Last but really not least, the Organisations acting in the role of Processor, should by pay special attention in the preparation and management of the RPA since it shall contain information for each Controller: an hard work when the number of Customers-Controllers is high and when the panel of Customers-Controllers frequently changes.

 

The structure of the  RPA and the need to standardize approach and information required

Athough not clearly stated in GDPR Article 30(1) the records in charge to the Controller should be organized considering also the categories of processing, as conversely clearly reported in GDPR Article 30(2), i.e. the records in charge to the Processors (...shall maintain a record of all categories of processing activities carried out...)

In any case it appears clear that recommendations should be given at EU level at the purpose of defining a  common approach in order to report the information required by the RPA, at least for describing: the purposes of the processing; a description of the categories of data subjects and of the categories of personal data; the categories of recipients to whom the personal data have been or will be disclosed... category of processing....

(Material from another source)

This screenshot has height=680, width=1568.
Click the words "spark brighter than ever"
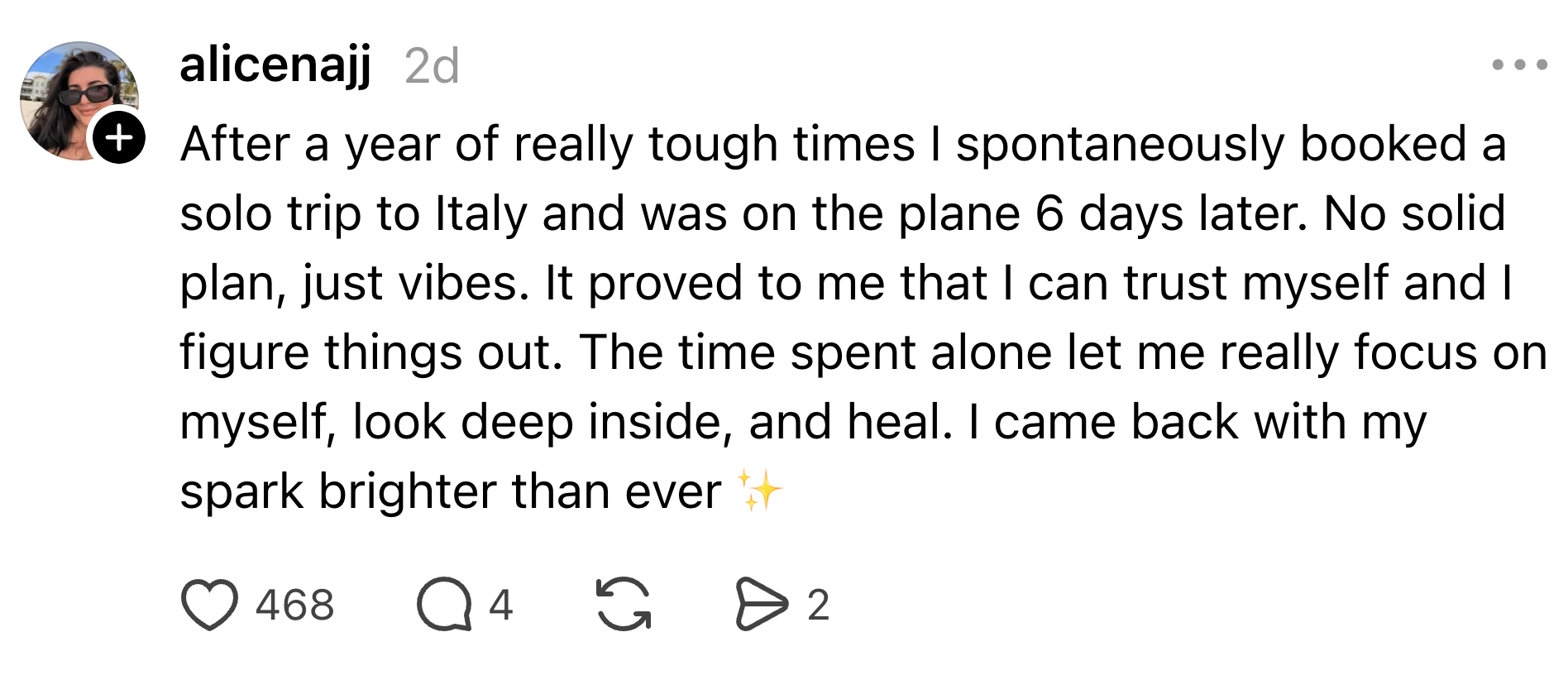[x=451, y=492]
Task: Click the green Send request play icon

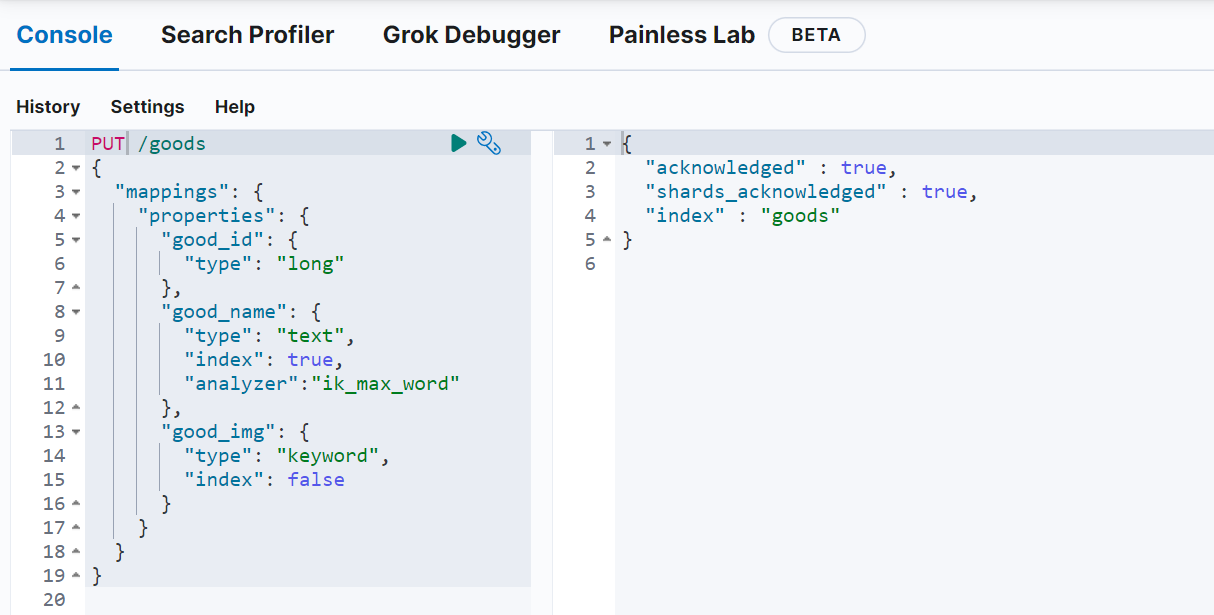Action: pyautogui.click(x=458, y=143)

Some European data protection Supervisor Authorities have already started to provide their national guidelines about the preparation of the RPA, as in the case of the French and the Belgian Data Protection Authorities, however this could unfortunately lead to jeopardisation  and differences among EU countries, exactly the contrary of one of the main aims of the GDPR, i.e. to prevent fragmentation in the implementation of data protection across the Union.

 

RPA data retention issues

The provisions regarding the RPA seem to focus on the attention on the processing presently carried out by the Organisations but what about the 'old data' concerned by an RPA considering the need of the Supervisory Authority to access such information? In other terms how long previous releases of an RPA should be retained. It does no appear a responsibility of the Controllers and Processors to autonomously take a decision about the RPA retention since RPA comes out from a Supervisory Authority need.

 

In this sense a timely  intervention by WP29 or the forthcoming European Data Protection Board  would certainly be welcomed by the Organizations that have to meet the requirements about  the RPA, in particular the international groups that could be obliged to set up and keep updated several country specific RPAs.